It sounds like you have a few questions, so try breaking them.
Import to HDFS
You seem to be looking for Sqoop . Sqoop is a tool that allows you to easily transfer data to / from HDFS and can connect to various databases, including Oracle natively. Sqoop is compatible with the thin Oracle JDBC driver. Here's how you moved from Oracle to HDFS:
sqoop import --connect jdbc:oracle: thin@myhost :1521/db --username xxx --password yyy --table tbl --target-dir /path/to/dir
For more information: here and here . Please note that you can also import directly into the Hive table using Sqoop, which may be convenient for your analysis.
Treatment
As you noted, since your data is initially relational, it is recommended that you use Hive for analysis, as you may be more familiar with syntax like SQL. A pig is purer relational algebra, and the syntax is NOT SQL-like, it is more a matter of preference, but both approaches should work fine.

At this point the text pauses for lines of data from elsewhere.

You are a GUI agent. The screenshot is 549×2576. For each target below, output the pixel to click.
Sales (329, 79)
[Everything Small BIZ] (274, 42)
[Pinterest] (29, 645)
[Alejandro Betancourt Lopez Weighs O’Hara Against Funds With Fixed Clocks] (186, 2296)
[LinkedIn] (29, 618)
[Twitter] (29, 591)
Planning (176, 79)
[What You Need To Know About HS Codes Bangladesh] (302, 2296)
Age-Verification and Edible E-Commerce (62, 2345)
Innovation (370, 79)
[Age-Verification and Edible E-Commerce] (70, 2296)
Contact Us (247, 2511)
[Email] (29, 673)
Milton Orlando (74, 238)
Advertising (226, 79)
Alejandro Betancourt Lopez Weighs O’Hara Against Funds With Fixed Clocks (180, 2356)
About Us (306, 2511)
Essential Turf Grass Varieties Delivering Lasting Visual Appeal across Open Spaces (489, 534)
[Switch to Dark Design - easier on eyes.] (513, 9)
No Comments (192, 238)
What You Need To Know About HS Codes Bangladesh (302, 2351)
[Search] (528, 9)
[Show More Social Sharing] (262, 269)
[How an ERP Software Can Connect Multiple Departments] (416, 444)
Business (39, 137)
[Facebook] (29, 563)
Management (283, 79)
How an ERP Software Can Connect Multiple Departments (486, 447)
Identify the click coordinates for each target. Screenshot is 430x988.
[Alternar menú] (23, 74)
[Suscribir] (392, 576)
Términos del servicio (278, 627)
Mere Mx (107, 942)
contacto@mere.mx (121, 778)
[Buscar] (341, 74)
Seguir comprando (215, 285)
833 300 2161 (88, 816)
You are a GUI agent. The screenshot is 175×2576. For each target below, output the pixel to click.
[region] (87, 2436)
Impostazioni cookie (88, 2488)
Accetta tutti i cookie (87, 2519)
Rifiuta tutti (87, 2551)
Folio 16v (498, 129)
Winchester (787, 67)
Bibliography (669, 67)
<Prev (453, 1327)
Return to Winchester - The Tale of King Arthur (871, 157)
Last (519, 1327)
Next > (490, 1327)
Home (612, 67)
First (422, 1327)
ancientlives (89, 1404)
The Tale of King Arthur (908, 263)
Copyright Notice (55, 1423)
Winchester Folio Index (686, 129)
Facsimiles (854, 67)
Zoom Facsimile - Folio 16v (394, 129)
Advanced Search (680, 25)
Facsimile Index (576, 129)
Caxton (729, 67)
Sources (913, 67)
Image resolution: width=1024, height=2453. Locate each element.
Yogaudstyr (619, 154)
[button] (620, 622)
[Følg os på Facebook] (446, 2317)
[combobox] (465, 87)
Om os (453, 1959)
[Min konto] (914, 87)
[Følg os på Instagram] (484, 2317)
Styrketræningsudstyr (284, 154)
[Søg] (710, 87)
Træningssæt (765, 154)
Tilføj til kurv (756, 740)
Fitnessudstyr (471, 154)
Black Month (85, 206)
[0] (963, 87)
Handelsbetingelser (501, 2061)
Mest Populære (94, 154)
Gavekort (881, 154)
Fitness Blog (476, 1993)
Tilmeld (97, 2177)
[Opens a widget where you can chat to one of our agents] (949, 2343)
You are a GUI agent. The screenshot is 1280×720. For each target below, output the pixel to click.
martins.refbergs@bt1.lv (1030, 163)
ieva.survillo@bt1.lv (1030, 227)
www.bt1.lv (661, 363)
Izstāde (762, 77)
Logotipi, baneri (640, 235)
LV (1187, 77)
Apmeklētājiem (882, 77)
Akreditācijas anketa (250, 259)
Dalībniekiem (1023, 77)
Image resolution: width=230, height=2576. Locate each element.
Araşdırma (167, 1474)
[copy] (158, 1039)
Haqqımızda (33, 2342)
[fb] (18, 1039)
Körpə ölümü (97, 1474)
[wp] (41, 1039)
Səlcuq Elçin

Since you can import data into Hive directly from Sqoop, your data should be directly prepared for processing after import.
In Hive, you can run your query and tell it to write the results to HDFS:
hive -e "insert overwrite directory '/path/to/output' select * from mytable ..."
Export to TeraData h2>
Cloudera released last year a connector for Teradata for Sqoop, as described here , so you should see how it looks exactly the way you want, Here's how you do it:
sqoop export --connect jdbc:teradata://localhost/DATABASE=MY_BASE --username sqooptest --password xxxxx --table MY_DATA --export-dir /path/to/hive/output
All this, of course, is feasible in any period of time in which you want, in the end, what will matter is the size of your cluster, if you want it to quickly scale your cluster as needed. The good thing with Hive and Sqoop is that the processing will be distributed in your cluster, so you have full control over the schedule.